IBM using Ceph as underlying AI data store

IBM is extending Ceph’s block and file capabilities and positioning it as a backend data store for AI workloads behind its Storage Scale parallel file system.

Ceph is open source scale-out storage software providing file, block, and object interfaces on top of an underlying object store, with self-healing and self-managing characteristics. IBM acquired Ceph when it bought Red Hat for $34 billion in 2019. Just over a year ago it moved the Ceph product from its Red Hat business into its storage organization and rebranded it as Storage Ceph. We found out a little about its plans for Ceph from a blog written by Gerald Sternagl, IBM Storage Ceph Technical Product Manager, last month. Now a briefing from IBM Storage General Manager Denis Kennelly has revealed more.

Denis Kennelly, IBM
Denis Kennelly

He is responsible for all IBM storage, both hardware and software products, with the approximate revenue split being two thirds hardware and one third software. Kennelly said IBM grew its hardware storage market share in 2023, mentioning the high-end DS8000 arrays and FlashSystem all-flash arrays. Are Ceph sales growing? “Yes, absolutely,” he says.

There are three focus areas for IBM Storage: hybrid cloud, AI, and data recovery and resilience. Ceph has a role in hybrid cloud and AI, where it helps deliver access to unstructured data before it is brought to large language model processing systems.

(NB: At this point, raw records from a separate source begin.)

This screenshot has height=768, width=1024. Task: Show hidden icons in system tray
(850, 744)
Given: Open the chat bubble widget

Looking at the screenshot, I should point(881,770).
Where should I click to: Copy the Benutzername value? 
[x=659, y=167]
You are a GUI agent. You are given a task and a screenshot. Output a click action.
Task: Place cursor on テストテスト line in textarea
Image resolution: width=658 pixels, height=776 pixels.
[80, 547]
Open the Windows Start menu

IBM’s position in the data recovery and resilience area is helped by the Cohesity-Veritas acquisition as its Storage Defender product involves a partnership with Cohesity. The deal, in principle, will aid selling to the Veritas customer base. In Kennelly’s view: “Consolidation is now clearly happening in the backup market.”

Back to Ceph. Kennelly sees Ceph as fitting the market need for software-defined storage, saying: “Red Hat closely coupled Ceph, OpenShift and containers. We want to accelerate that with a full software-defined storage stack running on commodity hardware.” We’re thinking server/storage hardware from Dell, HPE Lenovo, Supermicro etc.

In the past year IBM has added NVMe/TCP support to extend Ceph’s block storage capability, and also improved its usability. He suggested that when a 100 TB storage capability was needed for an AI project, it’s hard work with a SAN. Extending it can take 20-30 individual steps. 

“In the Ceph world you roll in another 100 TB in a box, add it to the cluster, and off you go.” Ceph will automatically be able to use that. He added: “The WatsonX team are working closely with Ceph.” WatsonX being IBM’s generative AI platform.

Is IBM considering adding at adding GPUDirect support to Ceph? “It’s something we’re looking at,” he said, although IBM Storage has great software to deliver data fast to GPU servers via GPUDirect – and that’s Storage Scale with its parallel file system.

Kennelly said: “Storage Scale has GPUDirect. We use Scale to do that with Ceph underneath it.” 

Scale has its AFM (active file management) scalable, high-performance, file system caching layer that can link to a Ceph backend. AFM enables users to create associations from a local Scale cluster to separate storage or a remote cluster, and define the location and flow of file data to automate the data’s management. You can implement a single namespace view across sites around the world.

IBM has been carrying out Storage Scale benchmarks and Kennelly is very happy with them. We can expect published results later this year. The Scale-Ceph idea is to leave the data where it is and IBM will query it. This is different from new vendors such as Snowflake and Databricks who say: ”Bring us the data and we’ll query it.”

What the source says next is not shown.